Etichettato: politica fiscale ue

Il beneficio dell’inflazione sui conti pubblici è già finito

Volendo semplificare potremmo dire che la politica fiscale in Europa ha visto tempi peggiori, che ha buone prospettive di miglioramento ma cova comunque terribili complessità. E la prima, la più rilevante, è che l’Ue come soggetto fiscale aggregato esiste solo nella fantasia degli economisti. Nel senso che possiamo calcolare il deficit dell’Ue, come fa la Commissione nelle sue previsioni di primavera. Ma a questo soggetto virtuale non corrisponde un governo. E quindi non esiste una politica fiscale che corrisponda a questo deficit.

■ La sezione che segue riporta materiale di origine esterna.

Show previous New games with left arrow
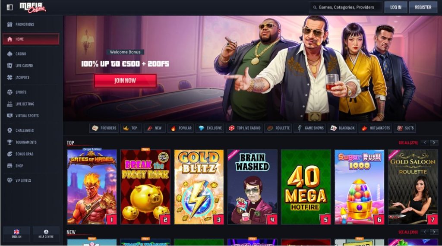 (425, 232)
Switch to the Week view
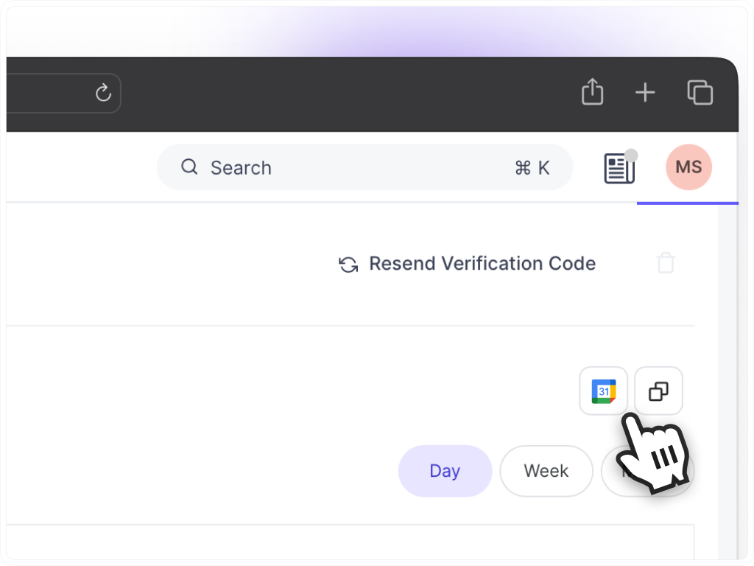The width and height of the screenshot is (754, 566). pyautogui.click(x=546, y=471)
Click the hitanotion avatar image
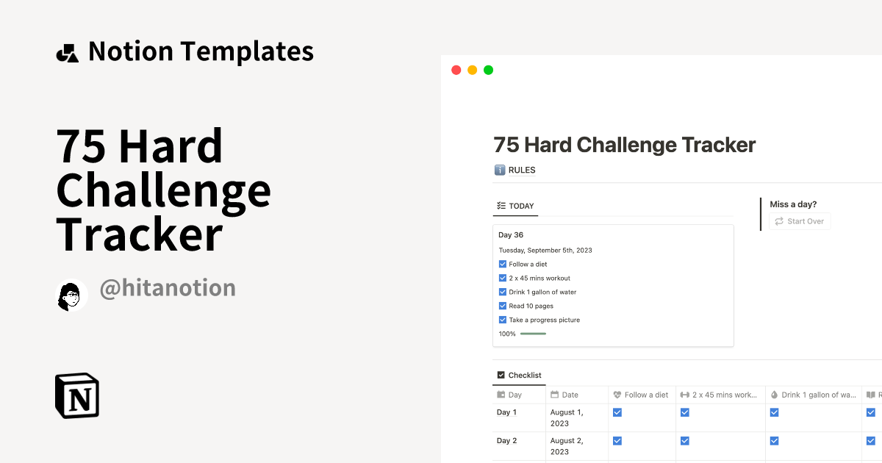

Quindi per capire come vadano le cose davvero, nell’Ue, dobbiamo vedere (grafico sopra) lo stato dei singoli paesi. E provare a isolare alcune tendenze comuni, fra le quali vale la pena segnalarne giusto alcune, che serviranno a dare un’idea del momento complesso che stiamo vivendo.

La prima è quella del riassorbimento del deficit. E sarebbe stato strano il contrario, viene da dire. Cresciuto a livelli storici – il 6,7 per cento del pil nel 2020 per l’intera area – è diminuito al 4,8 per cento nel 2021 e al 3,4 per cento nel 2022 grazie al ritorno della crescita e alla cessazione di alcune politiche discrezionali – tipicamente i sussidi – che lo avevano alimentato. Sussidi erogati sia per la pandemia che per i rincari energetici, oltre che far fronte alle spese per l’assistenza ai profughi ucraini, quotata nello 0,1 per cento del pil.

La normalizzazione dei vari fronti – solo per i sussidi energetici è stato speso l’1,2 per cento del pil Ue – consente adesso ai governi di riportare la politica fiscale a un livello più sostenibile, diminuendo il costo delle politiche discrezionali, potendo anche contare sull’inversione del contributo della componente ciclica. E questa è un’altra tendenza comune ai vari paesi dell’area.

Questa seconda tendenza ne incorpora un’altra visibile dal grafico sopra: il contributo della spesa per interessi sul deficit, cresciuto notevolmente nel 2022, a causa delle restrizioni di politica monetaria, e che permane anche nel biennio successivo, anche se marginalmente.

Questa evidenza ci conduce a una quarta tendenza comune: il contributo dell’inflazione al “prosciugamento” del debito. L’erosione del debito reale ha prodotto qualche effetto l’anno scorso, scrive l’Ue, ma tale beneficio in pratica è già stato vanificato. “Dato il suo impatto ritardato sulla spesa pubblica – scrive l’Ue -, l’elevata inflazione ha sostenuto la riduzione del rapporto spesa/PIL nel 2022, ma un’inversione di questo impatto è prevista nel 2023 e nel 2024 a causa dell’indicizzazione all’inflazione dell’anno precedente di grandi voci di spesa come pensioni e altri benefici sociali, nonché dei salari del pubblico impiego e dei prezzi per i nuovi appalti pubblici”.

Se a ciò aggiungiamo che i tassi sono attesi ancora in rialzo e l’inflazione (si spera) al ribasso, il carovita, semmai, aggiunge ulteriori complessità alla sostenibilità fiscale dei governi. Insomma, le spese sono previste in crescita assai più degli incassi.

Ultima tendenza comune che vale la pena ricordare è quella dell’andamento crescente degli investimenti pubblici, grazie soprattutto ai fondi europei della Recovery and Resilience Facility (RRS). Il nostro paese si segnala fra i maggiori fruitori di questi fondi. Ma bisogna vedere se la pratica seguirà la teoria.

In aggregato, l’Ue dovrebbe portare al 3,4 per cento del pil entro il 2024 il livello dei suoi investimenti pubblici e per il nostro paese, che stava nella parte bassa della classifica nel 2019, sarebbe un ottimo risultato. Ma il condizionale, come si dice, è d’obbligo.